Election Day 2018: 7 security tips you should know before you vote
With the U.S. midterm elections right around the corner on November 6, you may find yourself asking the question, “What can I do to help make my voting experience go smoothly?”
The ability to cast your vote for the candidate you think best represents your beliefs is the cornerstone of any democracy. Casting your vote is also seen as your civic duty. But casting your ballot may not be as simple and straightforward as it used to be.
Challenges around the voting process today are different than those faced a few years ago. From the hanging paper chads in the 2000 Presidential election to alleged cyberattacks and disinformation campaigns during the 2016 elections, there are now a lot of concerns around election security.
As with any device, there is the possibility that someone might try to gain unauthorized access to voting machines with the intent to steal or manipulate data. Well-resourced cybercriminals have attempted to influence U.S. elections and have even waged information warfare through social media.
With all the conflicting information that is available in the media, it is smart to understand a few practical guidelines around election security. We, at Norton Lifelock, are committed to helping protect your identity. Here are a few steps you can take to help make sure your voting experience goes smoothly.
7 security tips for the midterm elections
Here are a few security tips to follow before casting your ballot:
- As a voter or a poll worker, be extra cautious during election time before opening emails, social media messages, links, or files from unknown sources. Sometimes phishing messages come from what appears to be a legitimate source. If something looks suspicious, don’t open the message or click on the link. Before opening the file or clicking on the link, call the sender and confirm they sent a message.
- Make sure the websites you visit to register to vote or to look up polling places are legitimate. Look for “https” in your browser bar, because the “S” means the site is secured.

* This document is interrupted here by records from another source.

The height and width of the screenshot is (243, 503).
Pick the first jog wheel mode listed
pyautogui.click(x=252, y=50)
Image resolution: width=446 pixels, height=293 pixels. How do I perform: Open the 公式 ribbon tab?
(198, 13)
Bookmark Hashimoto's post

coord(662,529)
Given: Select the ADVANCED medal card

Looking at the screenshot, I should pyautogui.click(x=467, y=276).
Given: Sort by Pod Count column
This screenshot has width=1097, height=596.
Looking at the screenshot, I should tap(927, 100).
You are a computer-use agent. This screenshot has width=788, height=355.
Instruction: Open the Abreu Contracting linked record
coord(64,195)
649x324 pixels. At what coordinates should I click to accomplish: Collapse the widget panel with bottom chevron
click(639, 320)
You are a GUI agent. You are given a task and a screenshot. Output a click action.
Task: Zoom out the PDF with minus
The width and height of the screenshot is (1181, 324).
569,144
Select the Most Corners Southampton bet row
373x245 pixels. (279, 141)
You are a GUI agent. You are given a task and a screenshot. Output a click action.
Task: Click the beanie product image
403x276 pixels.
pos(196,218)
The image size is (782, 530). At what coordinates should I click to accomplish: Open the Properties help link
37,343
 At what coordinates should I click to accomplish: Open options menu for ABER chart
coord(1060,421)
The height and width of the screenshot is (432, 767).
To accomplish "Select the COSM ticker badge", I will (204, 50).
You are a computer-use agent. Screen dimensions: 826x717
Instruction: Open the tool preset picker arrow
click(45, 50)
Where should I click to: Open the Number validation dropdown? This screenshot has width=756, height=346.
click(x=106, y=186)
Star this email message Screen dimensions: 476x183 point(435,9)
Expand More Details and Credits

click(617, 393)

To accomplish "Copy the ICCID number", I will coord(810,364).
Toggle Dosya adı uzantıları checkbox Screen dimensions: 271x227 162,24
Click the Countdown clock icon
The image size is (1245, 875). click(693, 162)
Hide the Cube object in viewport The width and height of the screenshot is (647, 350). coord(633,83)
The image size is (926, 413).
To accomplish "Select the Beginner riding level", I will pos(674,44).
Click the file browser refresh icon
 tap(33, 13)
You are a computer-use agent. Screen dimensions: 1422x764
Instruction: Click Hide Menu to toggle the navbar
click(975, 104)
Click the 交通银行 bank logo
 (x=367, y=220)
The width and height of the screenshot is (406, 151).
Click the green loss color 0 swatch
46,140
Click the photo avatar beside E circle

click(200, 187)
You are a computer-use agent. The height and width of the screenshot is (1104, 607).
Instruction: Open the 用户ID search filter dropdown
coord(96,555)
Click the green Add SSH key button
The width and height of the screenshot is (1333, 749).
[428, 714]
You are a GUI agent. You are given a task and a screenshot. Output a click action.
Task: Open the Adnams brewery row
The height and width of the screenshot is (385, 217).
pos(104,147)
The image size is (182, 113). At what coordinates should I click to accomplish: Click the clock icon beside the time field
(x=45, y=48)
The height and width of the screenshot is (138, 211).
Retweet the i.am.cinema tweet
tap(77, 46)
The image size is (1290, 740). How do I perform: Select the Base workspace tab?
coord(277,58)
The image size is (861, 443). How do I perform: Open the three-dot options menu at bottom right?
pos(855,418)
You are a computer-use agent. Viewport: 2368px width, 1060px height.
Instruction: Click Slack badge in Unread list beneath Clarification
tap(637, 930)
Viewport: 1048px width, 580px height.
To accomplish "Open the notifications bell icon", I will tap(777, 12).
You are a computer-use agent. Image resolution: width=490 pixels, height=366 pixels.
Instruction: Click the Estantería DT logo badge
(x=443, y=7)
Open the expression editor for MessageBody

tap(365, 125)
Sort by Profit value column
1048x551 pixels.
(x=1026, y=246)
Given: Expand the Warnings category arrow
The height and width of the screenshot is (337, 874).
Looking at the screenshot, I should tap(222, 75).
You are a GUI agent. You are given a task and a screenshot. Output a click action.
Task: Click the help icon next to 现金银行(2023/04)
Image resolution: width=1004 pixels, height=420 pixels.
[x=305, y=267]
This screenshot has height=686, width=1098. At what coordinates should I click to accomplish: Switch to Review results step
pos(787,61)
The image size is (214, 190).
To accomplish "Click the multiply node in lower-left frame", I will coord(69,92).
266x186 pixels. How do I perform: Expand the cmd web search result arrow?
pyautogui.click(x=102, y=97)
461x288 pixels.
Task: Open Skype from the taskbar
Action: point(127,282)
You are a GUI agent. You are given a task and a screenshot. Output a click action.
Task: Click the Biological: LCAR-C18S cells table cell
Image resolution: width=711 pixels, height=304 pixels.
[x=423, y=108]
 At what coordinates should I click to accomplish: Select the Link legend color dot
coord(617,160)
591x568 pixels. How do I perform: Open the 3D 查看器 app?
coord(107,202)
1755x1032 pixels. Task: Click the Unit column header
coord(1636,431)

Also look for the padlock or green text in the browser bar, which indicate the site is encrypted.
Make sure the spelling of the website’s URL is correct, as some cybercriminals spoof popular websites in an attempt to lure visitors to fake or malware-laden websites, potentially capturing your personal information or log-in details.
- Do not give away your personal information to anyone. Make sure the person asking for your information is a legitimate poll worker. For example, in California a poll worker may only ask you to provide identification if the voter list clearly states that requirement. Check your state laws on this subject for more information.
- When mailing your ballot, take it directly to the post office or drop it in a secured mailbox.
- If you see something suspicious while in the polling place, immediately notify a poll worker or someone in authority. Voters should not have laptops or thumb drives when voting.
- Think before you post on social media. Make sure your information — or the post you’re sharing — is from a vetted source and not “fake news.” A smart way to verify if the news is real or fake is to check to see if the news is from a reliable news agency. Check the URL for accurate domain name spellings and decide if the website appears to be a credible source. If possible, cross-check with other well-known media sources to see if the information is real.
- Always use a comprehensive security suite on all your devices. It is smart to understand the importance of safeguarding your devices, data, and identity not just during elections but at all times.
Voter resources and tips
Here are some additional election security tips and resources that may be useful to you as voter:
- Register to vote. Visit the U.S. Election Assistance Commission for resources on how to register and vote in your state. The website has other useful resources for voters and poll workers.
- Identify your correct polling place. Visit the U.S. Election Assistance Commission to look up your polling place.
- Be alert. Protect your personal information. Do not disclose too much information. Voting should be treated like any other personal transaction, just like you would exercise caution at a gas station or ATM.
- Make sure your ballot is accurate. Your touch screen or scan card ballot should look exactly like the one in your voters’ guide. Report any irregularities immediately to a worker at your polling place or to your state’s election office. For more information, visit the U.S. Election Assistance Commission.
- Confirm your vote. Return all voting materials to the poll worker. When you scan your ballot, make sure the number counter advances. Here are some step-by-step voting guides that will help you understand the whole voting process.
Cybercriminals could be hard at work trying to influence the outcome of upcoming and future elections. It is important to understand that you can help to protect your vote, and help to preserve the foundations of democracy, by following these tips. Additionally, practicing cyber safety can help protect your personal information as you get ready to cast your ballot.
Editorial note: Our articles provide educational information for you. Norton LifeLock offerings may not cover or protect against every type of crime, fraud, or threat we write about. Our goal is to increase awareness about cyber safety. Please review complete Terms during enrollment or setup. Remember that no one can prevent all identity theft or cybercrime, and that LifeLock does not monitor all transactions at all businesses.